Research by members of the Centre for Language, Culture and Learning (CLCL) has drawn public attention to the home and community learning of children of migrant origin; highlighting the role of siblings, grandparents, complementary schools and faith settings. We have influenced practice in this important yet neglected area by engaging with policymakers, teachers and community leaders through seminars, workshops, print and online media including the BBC, and creating learning resources for families and schools. The research has informed Tower Hamlets' language policy, and received recognition by an influential audience at the Council of Europe's Language Policy Division.

Underpinning research

Much of this research was undertaken by a team led by Professor Eve Gregory, who has been employed at Goldsmiths continuously since her appointment in 1987.

During the early 1990s, there was a paucity of research in the UK into the home and community learning of children from multilingual families in disadvantaged urban areas, resulting in a deficit perspective from mainstream educators. Our research has challenged this perspective by investigating home and community learning, discovering strengths instead of weaknesses and difference instead of deficit. A summary of our main research underpinning impact is outlined below.

i. Home learning: Our first ESRC-funded project Family literacy history and children's learning strategies at home and in school (Gregory 1994-6) took place with Bangladeshi British and Anglo families in Tower Hamlets, East London. Whereas attention had previously only been paid to parents reading with children, this study highlighted the role of siblings in children's learning. The research was developed via a Leverhulme award Literacy practices at home and at school: culture, community and context (Gregory, Street and Baker, 1997-2000), and an ESRC award Siblings as mediators of literacy in two East London communities (Gregory, 1999-2000), showing how siblings stimulated each other's learning through a process of `synergy', and how they `syncretised' teaching strategies from mainstream school and community language classes.[1][2]

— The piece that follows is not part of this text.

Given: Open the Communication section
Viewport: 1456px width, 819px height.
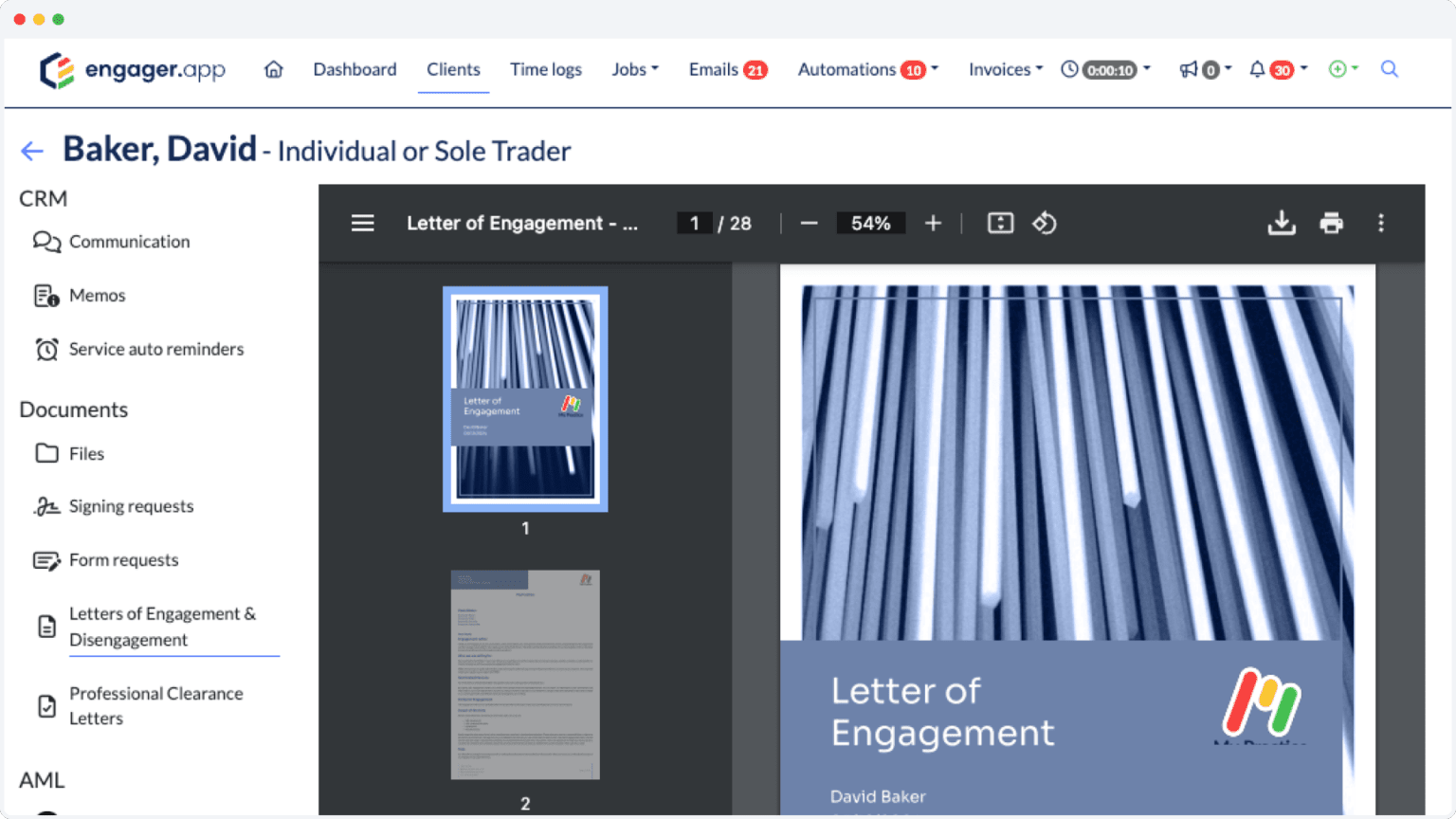Looking at the screenshot, I should click(129, 242).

We then moved to the previously ignored topic of grandparents' contribution to children's learning, through the ESRC-funded study Intergenerational learning between children and grandparents in East London (Kenner, Gregory and Jessel, 2003-2004). The research highlighted the special relationship between grandparents and young children as they shared their linguistic and cultural knowledge through a process of mutual exchange.[3] This work was disseminated internationally via the ESRC seminar series Multilingual Europe (Kenner and Gregory, 2003-2005).

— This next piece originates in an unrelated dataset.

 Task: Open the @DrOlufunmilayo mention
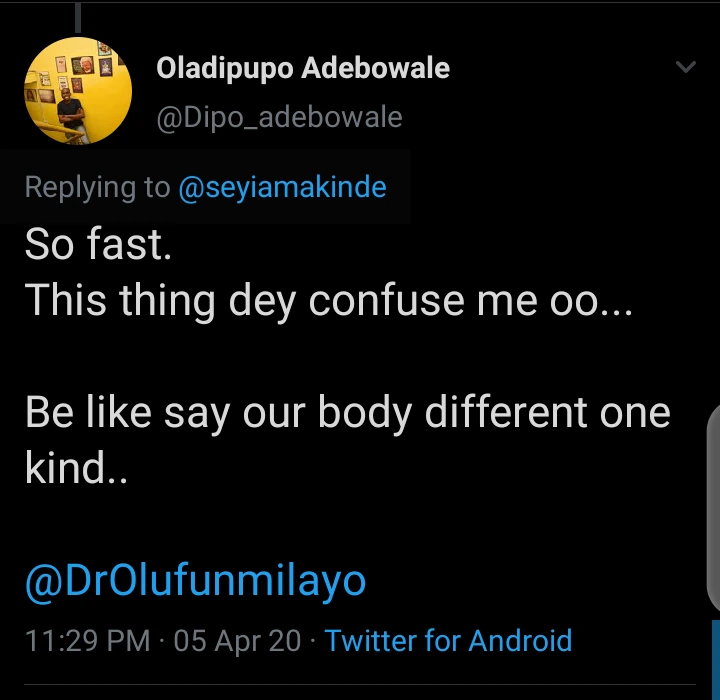point(196,581)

ii. Community learning: the ESRC-funded project Bilingual learning strategies in mainstream and community contexts (Kenner and Gregory, 2005-2006) showed how second and third generation British Bangladeshi children in Tower Hamlets could draw on bilingual skills developed in community language classes to enhance their learning in mainstream school. A follow-on study funded by Paul Hamlyn Foundation, Developing bilingual learning through partnership between community and mainstream teachers (Kenner and Gregory, 2008-2010) led to an exchange of pedagogies between the mainstream and complementary sectors.[4]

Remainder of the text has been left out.